Supreme Court of Tennessee, at Knoxville. September Term, 1929
Nov 16, 1929
21 S.W.2d 396 (Tenn. 1929)

Summary

In Blumberg v. Abbott, 159 Tenn. 586, 21 S.W.2d 396, it was held that a third person, not a party to an action for an award of compensation, is not bound by the adjudication therein; and that in an action by an employer, under section 14 of the compensation statute, his liability for compensation and the amount of such liability, may be questioned and disputed in defense of the action.

Summary of this case from Liability Ins. Co. v. Elevator Co.

Opinion

Opinion filed November 16, 1929.

1. WORKMEN'S COMPENSATION ACT. Parties. A party against whom suit has been filed to recover injuries cannot intervene in an action for the settlement of compensation.

In an action by legal representative of deceased to have the settlement of his compensation ratified a third party who had been sued by virtue of Section 14 of the Compensation Act could not intervene and become a party. (Post, p. 588.)

2. WORKMEN'S COMPENSATION ACT. Judgment. Settlement and judgment awarded under Workmen's Compensation Act is not binding on third parties.

A judgment awarding compensation is not binding on the party causing the injury where an action is brought under Section 14 of the Compensation Act. (Post, p. 588.)

3. JUDGMENTS. A void judgment is subject to collateral attack.

It is well settled that a void judgment can be attacked collaterally wherever and whenever it is met. (Post, p. 588.)

[*] On rights and remedies under compensation acts where injuries were caused by negligence of third person, see annotation in L.R.A., 1916A, 360; L.R.A., 1917D, 98; L.R.A., 1918F, 524; 37 A.L.R., pp. 839, 845; 28 R.C.L., 833; 4 R.C.L. Supp., 1873; 5 R.C.L. Supp., 1582; 6 R.C.L. Supp., 1768.

[*] Corpus Juris-Cyc References: Judgments, 34CJ, section 834, p. 528, n. 14.

FROM HAMILTON.

Appeal from the Circuit Court of Hamilton County. — HON, OSCAR YARNELL, Judge.

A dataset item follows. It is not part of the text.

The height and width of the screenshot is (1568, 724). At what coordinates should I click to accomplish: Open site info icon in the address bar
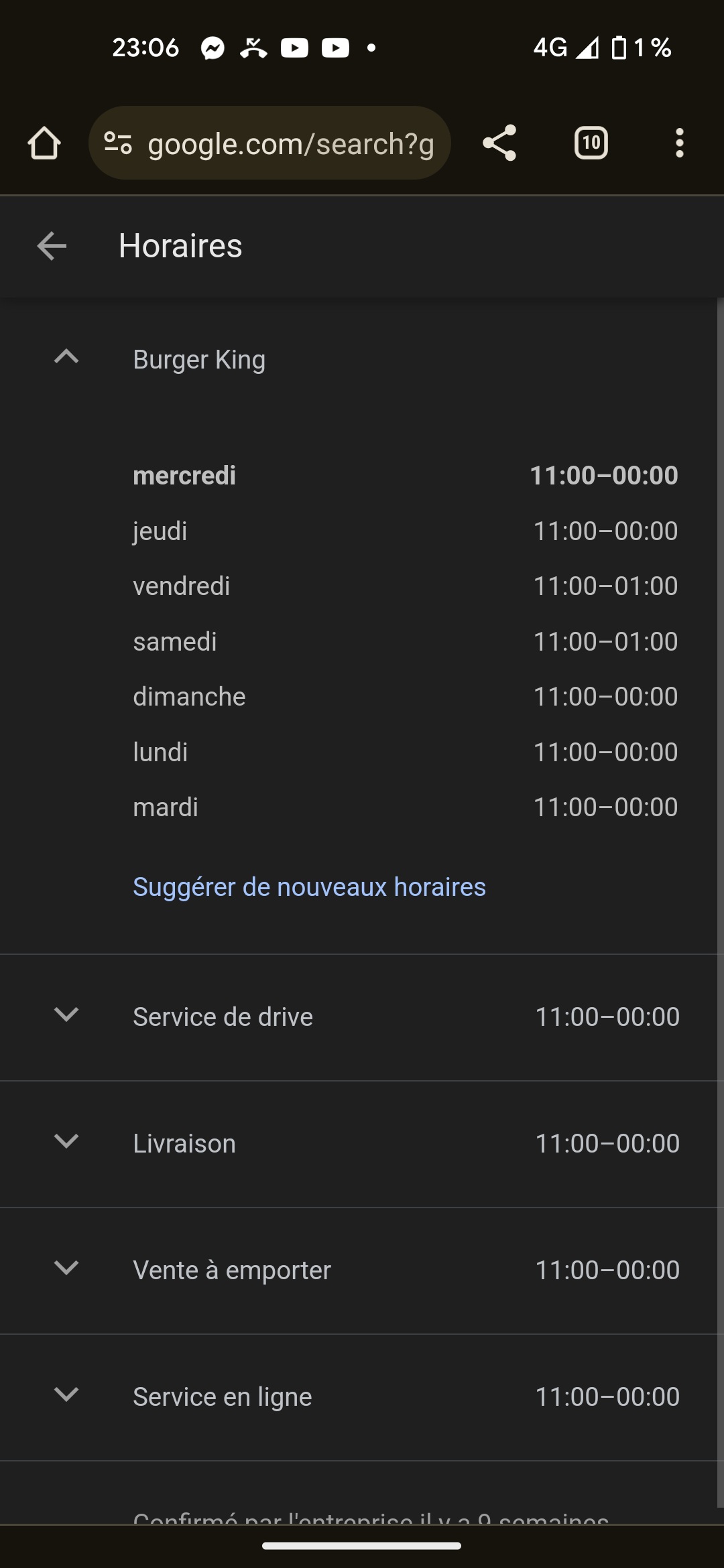coord(118,143)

J.L. LEVINE and JOE V. WILLIAMS, for plaintiff in error, intervenor.

FINLAY CAMPBELL, for defendant in error.


This is a proceeding to have a settlement ratified pursuant to the provisions of the Workmen's Compensation Act.

In the petition filed on May 11, 1929, by Mrs. Abbott, it is averred that her husband met his death accidentally in November, 1924, while in the employ of J.B. Pound, who was operating a hotel in Chattanooga under the name of Hotel Annex; that on February 7, 1925, she entered into a written agreement of settlement, a copy of which was filed with the Bureau of Workshop and Factory Inspection, by which the Travelers Insurance Company, who was carrying compensation insurance for Pound, agreed to pay her $8.85 per week for 400 weeks, same being thirty per cent. of the weekly wages which her husband was earning at the time of his death. It was also alleged that the Insurance Company had met said payments promptly, beginning the 30th day of November, 1924. She asked that said agreement be approved and made the judgment of the court.

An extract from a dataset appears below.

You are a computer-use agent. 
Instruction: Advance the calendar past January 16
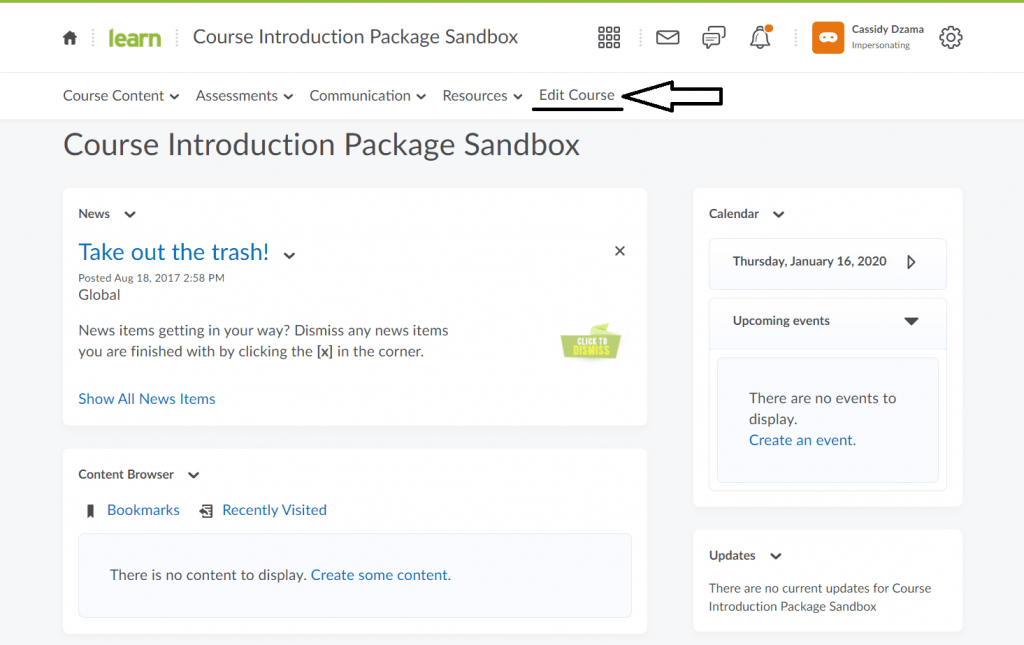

Pound and the Insurance Company answered, admitting the allegations of the petition.

The deceased was a clerk in said hotel. On the night of November 29, 1924, one Cheney, while drunk, endeavored to force his way into said hotel, and when refused entrance shot Abbott, who died as a result of his injury on December 2, 1924. There is no dispute about any of these facts.

On May 31, 1929, Blumberg filed an intervening petition in which it was alleged that on October 31, 1925, Mrs. Abbott, for the use of Pound and the Insurance Company, instituted suit against him in the circuit court to recover the sum which the Insurance Company had agreed to pay Mrs. Abbott, upon the theory that he had unlawfully sold Cheney the pistol and cartridges which he used in killing Abbott.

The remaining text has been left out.